In the Midwest, snow was expected to begin falling overnight Wednesday into Thursday in northwest Missouri and eastern Kansas, the National Weather Service in Kansas City said in a tweet.
Up to 8 inches of snow is expected in Kansas City, Kansas, where conditions will likely peak between 5 a.m. and 3 p.m., according to CNN Meteorologist Robert Shackelford. Meanwhile, Columbia, Missouri, can expect to see up to 4 inches of snow, he said.
The NWS in Kansas City warned that due to snowy weather, the commute Thursday will be messy.
In anticipation of those conditions, schools in Kansas City, Missouri, announced they would close Thursday.
Parts of Nebraska and Flagstaff, Arizona, could see up to 3 inches of snow, Shackelford said.
The storm is also expected to deliver heavy rain and possible thunderstorms to areas in the South, including Atlanta, Birmingham, Alabama, and Charleston, South Carolina, as it moves in Friday night to Saturday morning.

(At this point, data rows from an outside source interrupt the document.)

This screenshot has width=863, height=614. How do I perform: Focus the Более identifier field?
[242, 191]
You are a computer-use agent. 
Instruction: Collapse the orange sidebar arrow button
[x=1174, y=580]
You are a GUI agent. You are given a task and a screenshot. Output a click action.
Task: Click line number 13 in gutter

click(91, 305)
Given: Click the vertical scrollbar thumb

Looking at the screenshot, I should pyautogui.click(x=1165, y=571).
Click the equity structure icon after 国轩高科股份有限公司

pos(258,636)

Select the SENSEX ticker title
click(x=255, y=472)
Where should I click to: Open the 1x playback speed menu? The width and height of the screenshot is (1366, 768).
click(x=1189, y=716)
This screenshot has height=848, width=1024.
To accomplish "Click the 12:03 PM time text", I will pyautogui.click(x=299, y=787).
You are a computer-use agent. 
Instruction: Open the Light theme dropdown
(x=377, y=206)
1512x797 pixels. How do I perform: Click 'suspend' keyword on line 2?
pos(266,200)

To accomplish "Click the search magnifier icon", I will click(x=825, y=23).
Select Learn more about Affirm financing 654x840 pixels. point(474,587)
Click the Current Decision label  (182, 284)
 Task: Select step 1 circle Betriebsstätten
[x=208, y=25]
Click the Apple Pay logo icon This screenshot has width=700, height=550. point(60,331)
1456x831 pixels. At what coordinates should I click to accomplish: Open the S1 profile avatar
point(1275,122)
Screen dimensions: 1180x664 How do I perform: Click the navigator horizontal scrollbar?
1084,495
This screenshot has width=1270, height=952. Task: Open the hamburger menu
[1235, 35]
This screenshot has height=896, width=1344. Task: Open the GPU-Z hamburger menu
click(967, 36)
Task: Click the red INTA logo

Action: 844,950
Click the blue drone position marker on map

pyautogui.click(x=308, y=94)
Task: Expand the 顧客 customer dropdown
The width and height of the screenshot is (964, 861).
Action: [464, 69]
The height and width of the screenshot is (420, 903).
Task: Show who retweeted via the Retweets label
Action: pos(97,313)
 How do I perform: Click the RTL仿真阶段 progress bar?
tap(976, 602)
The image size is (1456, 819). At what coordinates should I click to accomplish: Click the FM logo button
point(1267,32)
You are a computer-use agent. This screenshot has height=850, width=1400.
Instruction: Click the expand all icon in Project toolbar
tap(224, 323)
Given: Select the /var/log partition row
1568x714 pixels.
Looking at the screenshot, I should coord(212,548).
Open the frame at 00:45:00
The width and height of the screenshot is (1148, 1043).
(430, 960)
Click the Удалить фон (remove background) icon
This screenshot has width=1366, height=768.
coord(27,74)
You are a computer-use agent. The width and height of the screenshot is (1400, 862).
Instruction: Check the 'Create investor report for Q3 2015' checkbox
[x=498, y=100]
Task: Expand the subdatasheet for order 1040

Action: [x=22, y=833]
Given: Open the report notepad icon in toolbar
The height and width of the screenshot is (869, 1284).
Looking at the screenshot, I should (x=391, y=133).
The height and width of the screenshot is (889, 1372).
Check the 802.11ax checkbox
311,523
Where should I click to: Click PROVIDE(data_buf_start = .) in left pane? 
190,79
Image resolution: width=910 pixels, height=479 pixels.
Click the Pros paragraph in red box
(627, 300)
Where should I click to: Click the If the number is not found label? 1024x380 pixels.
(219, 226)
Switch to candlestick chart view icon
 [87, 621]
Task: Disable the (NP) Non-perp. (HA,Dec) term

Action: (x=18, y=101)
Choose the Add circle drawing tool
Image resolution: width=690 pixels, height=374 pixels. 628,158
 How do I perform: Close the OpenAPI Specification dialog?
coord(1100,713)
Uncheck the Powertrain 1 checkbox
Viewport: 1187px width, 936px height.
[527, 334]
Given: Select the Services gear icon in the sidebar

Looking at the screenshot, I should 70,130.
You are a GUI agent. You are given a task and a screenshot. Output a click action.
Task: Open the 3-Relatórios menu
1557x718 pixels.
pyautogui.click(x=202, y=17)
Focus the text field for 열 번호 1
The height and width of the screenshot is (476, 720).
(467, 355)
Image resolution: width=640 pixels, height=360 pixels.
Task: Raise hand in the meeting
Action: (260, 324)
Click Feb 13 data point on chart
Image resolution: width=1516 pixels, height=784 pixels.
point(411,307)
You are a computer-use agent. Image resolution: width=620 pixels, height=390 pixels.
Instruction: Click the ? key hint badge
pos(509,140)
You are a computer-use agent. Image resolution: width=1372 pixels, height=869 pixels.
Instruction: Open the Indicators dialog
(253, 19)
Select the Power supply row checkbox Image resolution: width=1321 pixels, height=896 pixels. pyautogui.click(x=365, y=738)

A wintery mix and snow will come into play in some areas as temperatures plummet well below average. Forecasts show parts of Alabama and Mississippi could see snow, while some flakes could also mix with Louisiana’s rain.
The weekend in the Northeast
As the storm travels to the east, it’s expected to strengthen into a bomb cyclone.
A bomb cyclone occurs when a midlatitude cyclone decreases in pressure by 24 millibars in under 24 hours, according to the National Oceanic and Atmospheric Administration. These strong storms lead to many hazards — but the most notable can be the extreme winds.
Strong winds and snow are in store for the Northeast as the cyclone reaches hurricane-level strength off the Atlantic coast.
Concerns in the interior areas of the Northeast include blizzard-like conditions and widespread wind damage.
“All model guidance has surface wave (the storm) rapidly intensifying as it tracks somewhere between the I-95 corridor to Cape Cod, then along or just off the Maine coast as a sub 970 mb low,” the National Weather Service in Boston said.
A 970 millibar low would be equivalent to a Category 2 hurricane.